Bug: problem decoding some non-ascii characters in subjects

Sat Feb 9 02:06:58 PST 2013

On Sat, 09 Feb 2013, Albin Stjerna <albin.stjerna at gmail.com> wrote:
> Jani Nikula wrote:
>
>> On Fri, 08 Feb 2013, Albin Stjerna <albin.stjerna at gmail.com> wrote:
>> > I've been noticing that notmuch has some problems decoding certain
>> > strangely-encoded non-ascii characters in certain emails.

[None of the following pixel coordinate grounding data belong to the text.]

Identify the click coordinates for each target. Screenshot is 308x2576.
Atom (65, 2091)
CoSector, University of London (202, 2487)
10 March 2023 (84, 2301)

For example,
>> > today I got this: [BIBLIST] Digitaliseringensprojektens skadliga
>> > f=?ISO-8859-1?Q?=F6rk=E4rlek_f=F6r_?= PDF-formatet (should be
>> > rendered: »Digitaliseringsprojektens skadliga förkärlek för
>> > PDF-formatet«).
>> >
>> > Apparently, some metadata is passed on to help the MUA decode the
>> > string, but notmuch doesn't seem to handle it. Entire emails can of
>> > course be supplied as needed.
>
>> Please copy paste the Subject: header directly from the message file.
>
> The exact Subject: header (from the file, not notmuch) is:
> Subject: [BIBLIST] Digitaliseringensprojektens skadliga f=?ISO-8859-1?Q?=F6rk=E4rlek_f=F6r_?= PDF-formatet

Is that entirely on one line in the original message file? If not, where
exactly is it split?

Either way, at a glance, it seems like the encoding is malformed. I
think the encoded-word ("=?" charset "?" encoding "?" encoded-text "?=")
should be separated by space to make it an atom. [RFC 2047, RFC 2822].

If you manually move the leading 'f' after the "?Q?" bit, it works as
expected. It looks like the bug is in the sender's user agent.

BR,
Jani.